Frosty relations between the two companies has thawed to such an extent, that you can even use Amazon's Alexa voice assistant to ask for content from the YouTube app. Just say something like, "Alexa, watch music videos on YouTube" and the app will open. Or you can avoid saying YouTube, and just ask for something exclusive to the platform, such as, "Alexa, play Women's World Cup highlights."
You can also use Alexa voice commands to play, pause, resume, fast-forward and rewind YouTube videos, or ask to go to the next video. The YouTube app is available on the following Amazon devices:
- Fire TV Stick (2nd generation)
- Fire TV Stick 4K
- Fire TV Cube
- Fire TV Stick Basic Edition
- Fire TV Edition smart TVs by Toshiba, Insignia, Element and Westinghouse
YouTube is now officially available on Fire TV devicesAmazon
However, there are still some limitations in place. Neither company mentions the ability to watch YouTube on Amazon's smart displays, the Echo Show and Echo Spot. Similarly, there is no mention of Amazon Prime Video working on Google's Nest smart displays. The peace deal at least means the services can be enjoyed on the big screen.
The end to this dispute is a good move for everyone, and removes the unnecessary headaches caused by YouTube not working on Amazon streaming devices, and Prime Video not appearing on the Chromecast.
The dispute began back in 2015 when Amazon, keen to promote its own streaming devices, refused to sell Google Chromecast products, as well as other Google devices like its Nest smart home equipment.
Then in 2017, Google pulled YouTube from Amazon's Echo Show smart display, then did the same with Fire TV devices.

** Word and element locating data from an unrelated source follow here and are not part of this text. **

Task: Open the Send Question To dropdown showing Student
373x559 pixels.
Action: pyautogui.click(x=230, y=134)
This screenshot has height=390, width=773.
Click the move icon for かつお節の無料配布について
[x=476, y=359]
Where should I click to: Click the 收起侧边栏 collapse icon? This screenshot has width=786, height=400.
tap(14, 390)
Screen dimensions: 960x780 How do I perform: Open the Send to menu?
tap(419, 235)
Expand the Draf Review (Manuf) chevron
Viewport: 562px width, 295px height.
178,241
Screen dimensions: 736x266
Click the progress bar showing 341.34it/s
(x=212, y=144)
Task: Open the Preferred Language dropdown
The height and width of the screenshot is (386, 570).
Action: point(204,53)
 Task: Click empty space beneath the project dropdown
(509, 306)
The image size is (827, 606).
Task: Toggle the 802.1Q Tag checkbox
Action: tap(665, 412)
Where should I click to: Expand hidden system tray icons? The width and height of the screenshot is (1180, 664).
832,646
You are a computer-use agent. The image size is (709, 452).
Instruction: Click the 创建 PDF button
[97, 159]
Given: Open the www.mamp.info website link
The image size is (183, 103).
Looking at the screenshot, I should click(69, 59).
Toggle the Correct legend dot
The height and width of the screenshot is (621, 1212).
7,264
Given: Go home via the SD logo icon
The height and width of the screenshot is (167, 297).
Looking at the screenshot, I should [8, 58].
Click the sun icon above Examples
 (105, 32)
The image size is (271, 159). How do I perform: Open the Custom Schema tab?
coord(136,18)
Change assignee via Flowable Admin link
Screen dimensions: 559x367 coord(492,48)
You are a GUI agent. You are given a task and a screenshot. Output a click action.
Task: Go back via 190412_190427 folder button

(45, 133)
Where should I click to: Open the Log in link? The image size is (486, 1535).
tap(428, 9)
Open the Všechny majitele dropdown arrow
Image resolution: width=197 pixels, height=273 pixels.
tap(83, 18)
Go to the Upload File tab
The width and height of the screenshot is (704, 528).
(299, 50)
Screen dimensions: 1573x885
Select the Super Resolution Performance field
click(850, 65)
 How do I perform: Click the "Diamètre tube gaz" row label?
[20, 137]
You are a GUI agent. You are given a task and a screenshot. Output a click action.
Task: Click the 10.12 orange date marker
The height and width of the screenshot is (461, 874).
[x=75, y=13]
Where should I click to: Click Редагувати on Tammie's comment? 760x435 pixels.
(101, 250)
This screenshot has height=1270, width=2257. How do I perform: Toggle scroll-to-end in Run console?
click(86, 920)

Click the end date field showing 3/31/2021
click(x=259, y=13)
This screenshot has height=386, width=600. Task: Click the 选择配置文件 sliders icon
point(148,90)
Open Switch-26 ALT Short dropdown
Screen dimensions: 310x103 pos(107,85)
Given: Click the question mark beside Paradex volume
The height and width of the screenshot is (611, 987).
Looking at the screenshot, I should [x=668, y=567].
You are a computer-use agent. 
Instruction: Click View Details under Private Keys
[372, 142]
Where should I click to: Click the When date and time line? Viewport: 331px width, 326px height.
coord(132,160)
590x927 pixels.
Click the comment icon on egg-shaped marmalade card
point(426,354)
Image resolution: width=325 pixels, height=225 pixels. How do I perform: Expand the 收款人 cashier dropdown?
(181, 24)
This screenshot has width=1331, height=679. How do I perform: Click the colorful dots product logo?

Amazon then offered its customers an unofficial workaround, by having them installed the Silk or Firefox web browsers, which were still able to access YouTube.
Signs of an imminent peace deal emerged when Amazon began selling Chromecast products again in December 2018, then in April 2019 the two companies said they had reached an agreement and would grant their customers access to each other's video services.